Not that he was looking for a woman, he reminded himself. Blond or otherwise.

“I’m sorry. I can’t help you.”

“I’ll pay you double.”

“Money isn’t the issue. I’m really not the man you’re looking for.”

Desperate for something to bargain with, she looked toward the telephone. “I’ll baby-sit your children.”

He opened his mouth, automatically prepared to decline. What came out was a disbelieving huff of air and a flat “You’re kidding.”

“No. No, I’m not,” she insisted, utterly determined to get him to agree. “I couldn’t help overhearing your conversation when I first came in. I wasn’t trying to listen,” she explained, looking as if she felt guilty, anyway. “But I heard you say you need to get another housekeeper. And I know how hard it’s been for you to keep help.”
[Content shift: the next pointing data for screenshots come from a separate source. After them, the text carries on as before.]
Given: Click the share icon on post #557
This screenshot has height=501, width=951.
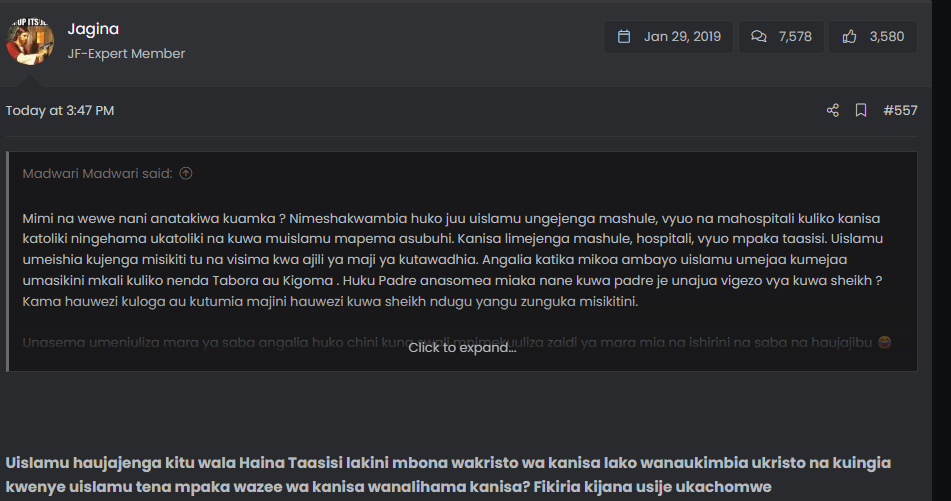Looking at the screenshot, I should coord(832,111).
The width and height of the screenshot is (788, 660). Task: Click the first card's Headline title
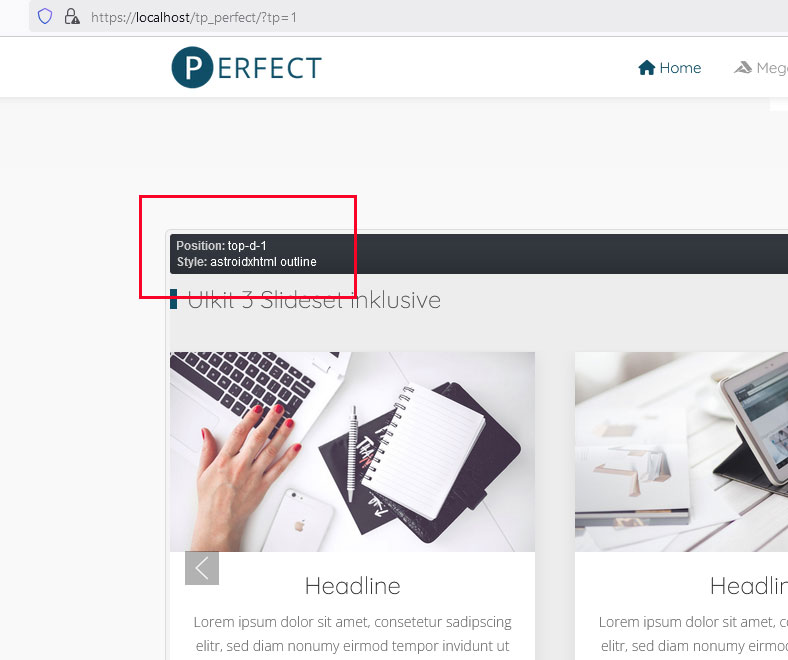352,586
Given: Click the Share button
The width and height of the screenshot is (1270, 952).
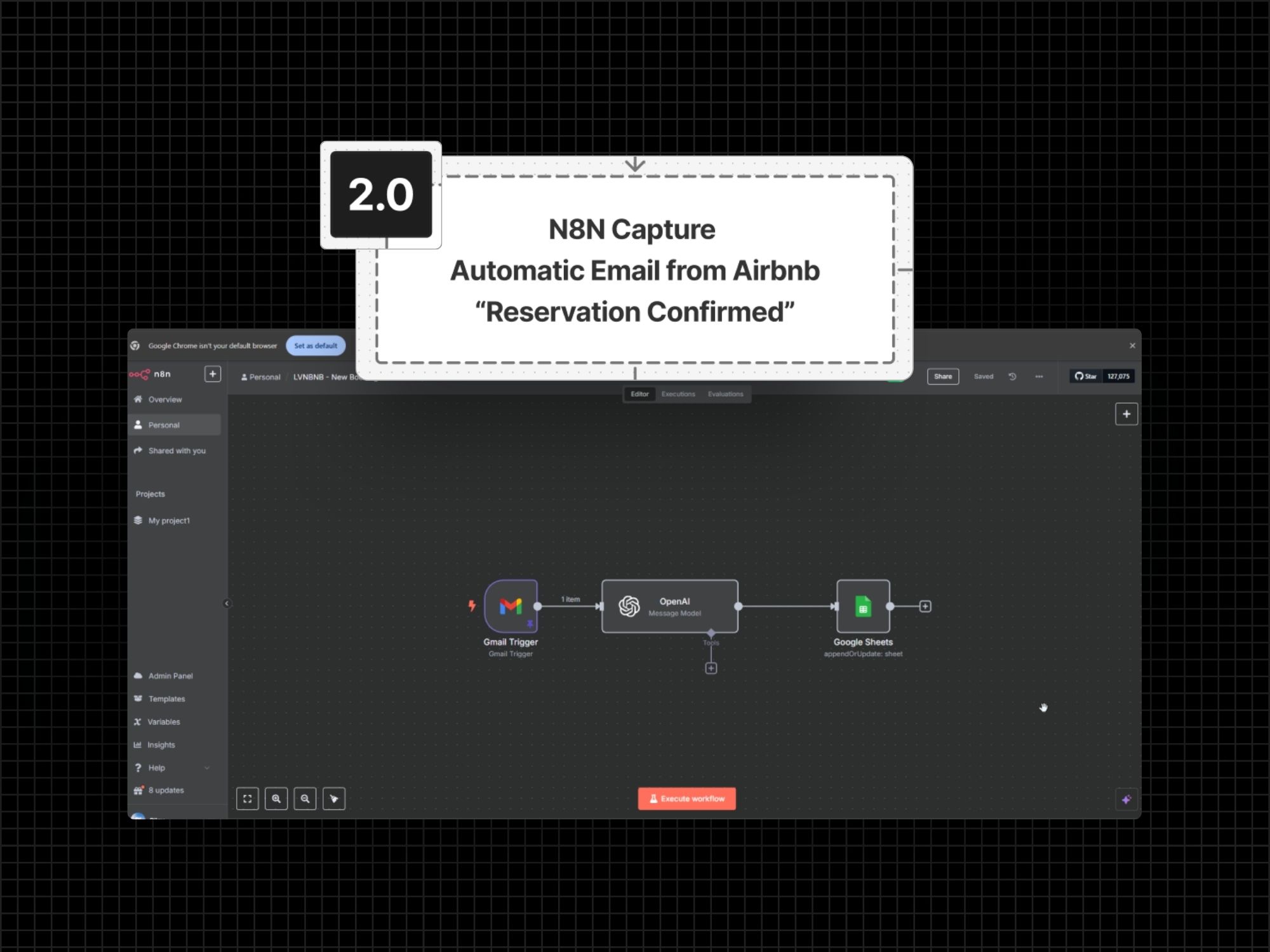Looking at the screenshot, I should (x=942, y=376).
“It hasn’t been that hard,” he muttered. Having gone through five housekeepers in the past three years might sound as if the problem rested with him, but that wasn’t the case at all. “There were reasons those women didn’t work out.”

“Oh, I know,” she assured him easily. “Your first one moved to be near her children, and I think you fired one because the kids didn’t like her. Two quit because your house is so remote, and they didn’t like being isolated all week. And I heard that the last one left because you weren’t interested in having her warm your bed. You wouldn’t have to worry about any of that with me,” she assured him, her beguiling eyes utterly sincere and steady on his. “Especially the sex part. I’m not going to bed with you.”

Sam wasn’t sure which threw him more. The way his stomach tightened as their eyes remained locked, the blunt way she’d just told him she wasn’t going to get naked with him or the casual way she proceeded to lay down her rules before he could even tell her he wasn’t interested.

“I know you’re looking for a live-in,” she told him, pushing her hands into the deep pockets of her pants. The tank top she wore was the same brown as the buttons on the sides of her overalls. It exposed the delicate line of her collarbone, the elegant line of taut, smoothly muscled arms. “I wouldn’t be able stay at your place, though. Or do your housework. I have other obligations during the day,” she explained, apparently referring to her son and her job at the bookstore. “But you can drop the children off at my house in the morning and they can come to mine after school until you find someone else.”

She tipped her head, a lock of her impossibly curly hair falling over her shoulder and curving against her small firm breast. “When are they coming back from your parents’ house?”

It wasn’t like Sam to be caught so completely off guard. As with any parent of two small children, his days inevitably unfolded around the unexpected. Then there was his job. Flying cargo and passengers in the unpredictable weather and rough geography of the San Juan Islands and the Alaskan panhandle pretty much demanded that he immediately adapt to the unforeseen. He was usually pretty good at it, too. The juggling aspects of it, anyway.

“Next week. The day after Labor Day,” he expanded, mentally shaking his head at both her proposal and her persistence.

“That’s when school starts.”

“Right. Look,” he muttered, needing to get a grip on the situation. “Thanks for your offer, but I really need a live-in. And I need her now. There are times when I’m late or when I can’t get back because of the weather. I never know when that might be.”

“It’s not an offer. It’s a proposition. Child care for flying lessons.”

Sam blinked at her undaunted expression. The woman was as tenacious as the barnacles clinging to the pilings of the float plane pier. “I said I don’t give them.”

“You could always make an exception,” she suggested ever so reasonably. “Besides, you don’t need to make up your mind right now. I’m sure you’ll want to check me out since you don’t really know me. I know your children, though. Your wife used to bring them to the bookstore. Your sister still does. Jason has always liked stories about anything with big teeth and claws. Jenny adores any cover with glitter on it, but The Little Mermaid is her favorite.”